A verdade sobre esse filme é que tem tanta coisa pra ser dita sobre ele que mal sei por onde começar, consequência de um filme denso com diversas mensagens tão importantes quanto urgentes. Já o assisti a mais de uma semana e a sensação que tenho é de que ainda não digeri.
Enfim, acho que não há lugar melhor pra começar do que do início, né? Na verdade o filme começou discreto, meio até que “sem eu perceber”, o último trailer foi exibido e a primeira cena já emenda, com um logo minimalista que a Warner utilizava em meados da década de 70. Diferente dos demais filmes da indústria de super-heróis que se estabeleceu, que já se iniciam com seus logos gigantescos e trilhas sonoras épicas, o que se vê ao início de Coringa é um palhaço triste se maquiando em seu camarim. Isso por si só já diz a que o filme veio, não espere ver uma estória de super herói, não espere sequer um herói nessa estória. Só depois que Arthur Fleck (Joaquim Phoenix) é roubado, encurralado em um beco e em seguida espancado, por crianças, aí é que o filme tem seu título revelado sobre Arthur Fleck fantasiado de palhaço e encolhido em posição fetal.
A partir daí acompanhamos o cotidiano de Arthur Fleck: um sujeito que ao que a trama dá á entender ter mais de um problema mental, aliás não só a trama, mas principalmente a brilhante atuação de Joaquin Phoenix – o próprio ator revelou em entrevista que enquanto estava compondo o personagem queria fazê-lo de forma que um psicologo ou psiquiatra, por exemplo ao assistir o filme, fosse incapaz de apontar apenas um problema mental no personagem; outro elemento marcante, como não poderia deixar de ser, é a risada, que neste filme é proveniente de um problema psicológico que o faz rir em momentos inapropriados (um problema que realmente existe e é chamado de afeto pseudobulbar) e foi o ponto de partida do ator para a construção do personagem, e meu amigo, ele acertou em cheio e de longe! As primeiras duas ou três vezes em que ouvi a risada de Arthur no filme, lembro claramente de ter vontade de chorar enquanto o personagem ria, o que me remeteu de forma imediata aquela celebre frase que se atribuí a Kurt Cobain “Se meus olhos mostrassem a minha alma, todos, ao me verem sorrir, chorariam comigo.” Só que aqui Phoenix faz isso na prática, despe a alma de Arthur Fleck através de seus olhares e sua expressão corporal. Extremamente magro o ator expressa de forma corporal a fragilidade mental de Arthur, todo encolhido, ombros à frente, como se Arthur não se encaixasse em lugar algum, seja na sociedade de uma Gotham decadente, seja em seu próprio corpo. O trabalho de Joaquin Phoenix é tão primoroso nesse quesito que conforme a persona do Coringa vai se delineando e Arthur vai se “sentindo mais à vontade”, isso reflete na expressão corporal e na sua postura; sem dizer uma palavra ele deixa claro na fatídica cena do metrô que Arthur só se sente pleno ao cometer atos de violências extremos tal qual o assassinato.
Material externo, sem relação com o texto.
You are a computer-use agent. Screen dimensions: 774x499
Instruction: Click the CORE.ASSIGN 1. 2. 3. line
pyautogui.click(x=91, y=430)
Outro ponto importante a ser destacado aqui é a ambientação: o filme se passa em algum momento entre o final dos anos 70 e início dos anos 80, e este momento no tempo no qual o filme se localiza até refuta uma das milhares críticas moralistas que o filme tem recebido ao redor do mundo desde sua estréia: “a sociedade do mundo real jamais exaltaria um psicopata”. Nesta época existiram casos de serial killers que se tornaram famosos, e sim, até mesmo exaltados, a exemplo de Charles Manson. Já ouviram falar? A própria maquiagem do filme referencia um dos assassinos da época:
O filme expõe e NÃO faz apologia a nenhuma das situações apresentadas em seu conteúdo. O problema é que ele funciona como um espelho pra sociedade que exalta heróis circunstanciais, negligencia doentes mentais, apoia de forma irresponsável a flexibilização do porte de armas para a população, além de ser um alerta à onda crescente de terrorismo branco pelo mundo. E aqui cabe uma piada “a lá” Coringa:
– O que a sociedade atual faz quando não gosta do que é refletido no espelho?
-Diz que o que está errado é o espelho.
Diferente da maioria esmagadora dos filmes de herói que estão no mercado que funcionam como aliviadores de tensão, Coringa é daqueles filmes acumuladores de tensão, daqueles dos quais você observa à partir de um canto escuro do seu âmago, saí da sessão como se estivesse sujo e não tem problema nisso com tanto que seja adulto e saiba trabalhar os demônios internos que são inerentes a todo ser humano, é por isso que em alguns lugares do mundo o filme tem classificação indicativa +18 (no Brasil +16).
Para os que discordam talvez valha à pena parafrasear o próprio protagonista no final do filme e pedir para que encarem o filme como uma piada! Uma piada que vocês não entenderiam.